[Collected data]
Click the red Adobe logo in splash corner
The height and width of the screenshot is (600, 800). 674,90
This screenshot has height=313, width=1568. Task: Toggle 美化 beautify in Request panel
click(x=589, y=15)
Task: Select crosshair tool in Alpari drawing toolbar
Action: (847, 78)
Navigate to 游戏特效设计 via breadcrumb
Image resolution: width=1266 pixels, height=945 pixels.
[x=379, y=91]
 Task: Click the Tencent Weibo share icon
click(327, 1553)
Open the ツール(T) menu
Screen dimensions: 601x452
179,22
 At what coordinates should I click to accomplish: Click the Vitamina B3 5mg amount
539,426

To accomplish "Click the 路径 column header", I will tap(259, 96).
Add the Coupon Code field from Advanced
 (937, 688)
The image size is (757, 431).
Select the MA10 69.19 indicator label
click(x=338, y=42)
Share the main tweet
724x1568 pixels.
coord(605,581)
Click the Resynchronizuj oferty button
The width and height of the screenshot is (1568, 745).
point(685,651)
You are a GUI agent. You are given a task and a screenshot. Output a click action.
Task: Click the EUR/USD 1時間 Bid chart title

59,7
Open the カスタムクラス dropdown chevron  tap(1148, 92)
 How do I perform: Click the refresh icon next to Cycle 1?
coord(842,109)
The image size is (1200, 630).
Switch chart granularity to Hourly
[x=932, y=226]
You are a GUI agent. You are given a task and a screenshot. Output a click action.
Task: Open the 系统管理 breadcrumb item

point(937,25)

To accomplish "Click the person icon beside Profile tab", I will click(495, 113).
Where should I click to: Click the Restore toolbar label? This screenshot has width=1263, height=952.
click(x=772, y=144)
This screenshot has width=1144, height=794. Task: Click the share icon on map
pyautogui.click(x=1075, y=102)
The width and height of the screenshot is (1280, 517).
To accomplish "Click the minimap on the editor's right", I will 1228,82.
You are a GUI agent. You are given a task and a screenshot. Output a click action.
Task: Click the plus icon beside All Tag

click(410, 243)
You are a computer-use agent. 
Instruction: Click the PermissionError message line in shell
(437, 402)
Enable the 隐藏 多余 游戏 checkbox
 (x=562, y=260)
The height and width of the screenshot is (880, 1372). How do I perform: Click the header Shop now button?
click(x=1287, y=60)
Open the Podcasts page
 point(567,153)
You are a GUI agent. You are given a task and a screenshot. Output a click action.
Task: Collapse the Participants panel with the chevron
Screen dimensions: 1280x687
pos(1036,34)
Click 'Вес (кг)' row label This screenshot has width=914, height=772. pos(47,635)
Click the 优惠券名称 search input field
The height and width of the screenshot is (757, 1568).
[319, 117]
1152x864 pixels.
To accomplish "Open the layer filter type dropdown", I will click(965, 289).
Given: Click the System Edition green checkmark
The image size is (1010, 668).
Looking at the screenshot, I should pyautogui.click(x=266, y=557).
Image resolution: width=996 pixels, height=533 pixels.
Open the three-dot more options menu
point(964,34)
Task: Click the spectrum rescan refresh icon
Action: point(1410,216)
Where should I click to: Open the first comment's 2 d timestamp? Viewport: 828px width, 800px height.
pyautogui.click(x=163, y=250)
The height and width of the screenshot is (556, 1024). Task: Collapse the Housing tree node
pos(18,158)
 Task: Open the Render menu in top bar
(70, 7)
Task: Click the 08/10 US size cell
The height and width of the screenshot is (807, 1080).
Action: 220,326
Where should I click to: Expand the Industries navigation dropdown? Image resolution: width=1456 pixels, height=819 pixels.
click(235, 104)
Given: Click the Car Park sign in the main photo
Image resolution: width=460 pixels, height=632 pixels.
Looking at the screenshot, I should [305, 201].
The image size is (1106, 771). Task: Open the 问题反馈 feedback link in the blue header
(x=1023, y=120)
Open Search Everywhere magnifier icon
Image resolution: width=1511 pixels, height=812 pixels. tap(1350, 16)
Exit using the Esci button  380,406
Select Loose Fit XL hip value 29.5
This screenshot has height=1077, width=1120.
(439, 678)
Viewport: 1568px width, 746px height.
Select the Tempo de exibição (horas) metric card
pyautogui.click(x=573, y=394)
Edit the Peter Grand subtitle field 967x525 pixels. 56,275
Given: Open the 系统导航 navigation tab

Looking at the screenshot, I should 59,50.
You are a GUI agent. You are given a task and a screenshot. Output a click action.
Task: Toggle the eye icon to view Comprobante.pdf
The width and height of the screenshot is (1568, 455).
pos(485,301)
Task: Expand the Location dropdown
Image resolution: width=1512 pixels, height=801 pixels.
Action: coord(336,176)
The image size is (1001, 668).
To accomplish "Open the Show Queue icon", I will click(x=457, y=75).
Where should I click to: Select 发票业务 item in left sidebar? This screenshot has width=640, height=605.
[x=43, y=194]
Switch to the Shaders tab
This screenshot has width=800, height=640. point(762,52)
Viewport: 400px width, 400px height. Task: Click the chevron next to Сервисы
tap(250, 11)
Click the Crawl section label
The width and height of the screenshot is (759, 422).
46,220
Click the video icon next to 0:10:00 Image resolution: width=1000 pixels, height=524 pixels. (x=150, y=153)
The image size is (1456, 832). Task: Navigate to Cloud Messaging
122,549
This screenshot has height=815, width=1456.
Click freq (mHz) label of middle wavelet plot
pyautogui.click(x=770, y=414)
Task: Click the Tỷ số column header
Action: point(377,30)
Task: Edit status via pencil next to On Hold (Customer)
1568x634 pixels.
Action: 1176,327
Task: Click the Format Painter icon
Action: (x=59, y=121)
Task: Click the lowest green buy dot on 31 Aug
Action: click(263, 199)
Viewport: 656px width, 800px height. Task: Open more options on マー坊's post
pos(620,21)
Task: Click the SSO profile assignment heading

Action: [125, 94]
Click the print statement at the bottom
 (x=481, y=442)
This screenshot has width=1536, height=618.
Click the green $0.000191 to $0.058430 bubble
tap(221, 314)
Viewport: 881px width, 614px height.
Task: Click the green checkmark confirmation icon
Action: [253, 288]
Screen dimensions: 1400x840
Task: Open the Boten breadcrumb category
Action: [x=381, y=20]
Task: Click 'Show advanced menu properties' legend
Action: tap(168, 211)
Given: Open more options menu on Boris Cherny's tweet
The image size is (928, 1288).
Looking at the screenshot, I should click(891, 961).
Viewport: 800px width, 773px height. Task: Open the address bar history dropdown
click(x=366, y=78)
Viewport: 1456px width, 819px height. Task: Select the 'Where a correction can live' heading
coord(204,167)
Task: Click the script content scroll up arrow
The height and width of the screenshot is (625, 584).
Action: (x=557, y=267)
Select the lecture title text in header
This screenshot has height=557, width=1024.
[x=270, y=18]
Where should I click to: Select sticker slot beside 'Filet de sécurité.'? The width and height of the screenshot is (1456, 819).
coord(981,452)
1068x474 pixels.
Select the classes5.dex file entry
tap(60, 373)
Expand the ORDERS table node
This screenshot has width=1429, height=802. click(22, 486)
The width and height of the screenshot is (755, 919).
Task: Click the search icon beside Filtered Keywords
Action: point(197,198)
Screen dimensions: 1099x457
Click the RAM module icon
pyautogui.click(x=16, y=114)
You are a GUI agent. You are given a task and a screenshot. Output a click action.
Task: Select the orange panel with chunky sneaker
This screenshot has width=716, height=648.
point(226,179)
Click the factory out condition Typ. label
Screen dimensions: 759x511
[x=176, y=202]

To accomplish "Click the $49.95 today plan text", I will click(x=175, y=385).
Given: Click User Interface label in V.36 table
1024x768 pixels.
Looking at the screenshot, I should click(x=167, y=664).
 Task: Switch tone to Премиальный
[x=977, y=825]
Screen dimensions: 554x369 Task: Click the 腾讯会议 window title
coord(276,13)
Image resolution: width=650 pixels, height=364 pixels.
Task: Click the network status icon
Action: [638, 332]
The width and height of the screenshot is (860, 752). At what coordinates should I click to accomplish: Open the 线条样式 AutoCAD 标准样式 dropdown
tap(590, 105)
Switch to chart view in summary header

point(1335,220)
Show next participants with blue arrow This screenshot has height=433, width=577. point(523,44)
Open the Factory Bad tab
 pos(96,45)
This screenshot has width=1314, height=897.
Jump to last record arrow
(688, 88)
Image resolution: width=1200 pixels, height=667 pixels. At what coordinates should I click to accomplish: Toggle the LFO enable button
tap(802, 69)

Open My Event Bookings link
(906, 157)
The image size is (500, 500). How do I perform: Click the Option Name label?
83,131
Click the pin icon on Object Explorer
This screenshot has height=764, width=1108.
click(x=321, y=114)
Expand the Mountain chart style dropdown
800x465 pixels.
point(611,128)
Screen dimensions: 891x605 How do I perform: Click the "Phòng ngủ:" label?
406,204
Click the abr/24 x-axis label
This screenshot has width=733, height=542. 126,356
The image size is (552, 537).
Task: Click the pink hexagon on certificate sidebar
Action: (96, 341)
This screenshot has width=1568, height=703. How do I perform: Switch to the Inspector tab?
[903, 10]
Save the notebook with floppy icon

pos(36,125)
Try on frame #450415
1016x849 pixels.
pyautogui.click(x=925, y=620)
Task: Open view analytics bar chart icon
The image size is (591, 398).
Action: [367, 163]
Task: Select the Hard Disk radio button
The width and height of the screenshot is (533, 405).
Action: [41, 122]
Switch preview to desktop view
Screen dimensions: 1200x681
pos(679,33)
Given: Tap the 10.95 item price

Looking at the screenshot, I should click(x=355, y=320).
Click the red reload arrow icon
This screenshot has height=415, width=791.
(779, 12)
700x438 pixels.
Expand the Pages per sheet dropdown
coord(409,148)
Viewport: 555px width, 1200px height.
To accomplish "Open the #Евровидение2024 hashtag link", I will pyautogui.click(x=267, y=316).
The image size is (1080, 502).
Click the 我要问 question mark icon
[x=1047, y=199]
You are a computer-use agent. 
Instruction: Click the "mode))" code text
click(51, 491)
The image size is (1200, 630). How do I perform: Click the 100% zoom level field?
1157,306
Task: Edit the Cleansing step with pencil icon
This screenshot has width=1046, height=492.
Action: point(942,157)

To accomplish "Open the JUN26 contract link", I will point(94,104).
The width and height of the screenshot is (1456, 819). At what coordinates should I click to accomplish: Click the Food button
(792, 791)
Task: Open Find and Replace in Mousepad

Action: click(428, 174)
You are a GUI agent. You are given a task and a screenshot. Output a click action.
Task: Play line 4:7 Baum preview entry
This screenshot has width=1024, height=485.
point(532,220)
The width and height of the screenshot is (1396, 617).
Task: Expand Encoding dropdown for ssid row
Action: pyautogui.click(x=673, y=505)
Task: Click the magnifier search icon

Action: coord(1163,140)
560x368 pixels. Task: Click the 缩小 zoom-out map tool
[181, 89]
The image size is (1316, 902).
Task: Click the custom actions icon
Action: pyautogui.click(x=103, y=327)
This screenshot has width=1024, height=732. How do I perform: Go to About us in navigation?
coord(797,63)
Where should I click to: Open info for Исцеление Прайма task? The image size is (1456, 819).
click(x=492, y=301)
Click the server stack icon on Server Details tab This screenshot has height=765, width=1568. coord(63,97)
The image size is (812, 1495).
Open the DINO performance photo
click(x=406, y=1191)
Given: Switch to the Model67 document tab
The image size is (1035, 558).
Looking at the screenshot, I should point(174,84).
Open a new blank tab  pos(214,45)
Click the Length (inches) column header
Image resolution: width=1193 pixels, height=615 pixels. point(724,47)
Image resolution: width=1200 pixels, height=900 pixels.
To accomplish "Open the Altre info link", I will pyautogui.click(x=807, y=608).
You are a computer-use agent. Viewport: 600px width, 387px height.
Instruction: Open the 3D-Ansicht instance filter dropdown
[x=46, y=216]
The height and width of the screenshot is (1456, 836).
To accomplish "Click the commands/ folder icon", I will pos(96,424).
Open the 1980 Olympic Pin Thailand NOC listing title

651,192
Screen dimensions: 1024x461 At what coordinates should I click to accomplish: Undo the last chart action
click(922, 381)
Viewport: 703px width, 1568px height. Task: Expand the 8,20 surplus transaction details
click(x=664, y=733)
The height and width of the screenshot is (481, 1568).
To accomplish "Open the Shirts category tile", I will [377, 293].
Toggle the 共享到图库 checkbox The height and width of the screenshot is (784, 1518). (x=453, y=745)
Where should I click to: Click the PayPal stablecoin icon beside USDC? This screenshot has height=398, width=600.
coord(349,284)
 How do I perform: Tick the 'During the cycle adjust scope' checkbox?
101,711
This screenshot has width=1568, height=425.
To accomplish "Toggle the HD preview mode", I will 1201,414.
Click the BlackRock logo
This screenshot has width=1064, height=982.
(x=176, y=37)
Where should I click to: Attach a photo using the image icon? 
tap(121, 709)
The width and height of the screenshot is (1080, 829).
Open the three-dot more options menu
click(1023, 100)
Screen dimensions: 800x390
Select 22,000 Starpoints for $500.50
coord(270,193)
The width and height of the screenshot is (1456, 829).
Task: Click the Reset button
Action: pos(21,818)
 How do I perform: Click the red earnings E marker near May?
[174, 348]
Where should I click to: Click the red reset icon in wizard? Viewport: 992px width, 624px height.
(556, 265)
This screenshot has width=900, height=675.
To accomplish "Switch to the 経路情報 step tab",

Problem description: Look through the entries and copy every line in which the string "pencil" appears.

Answer box:
Task: Edit status via pencil next to On Hold (Customer)
Task: Edit the Cleansing step with pencil icon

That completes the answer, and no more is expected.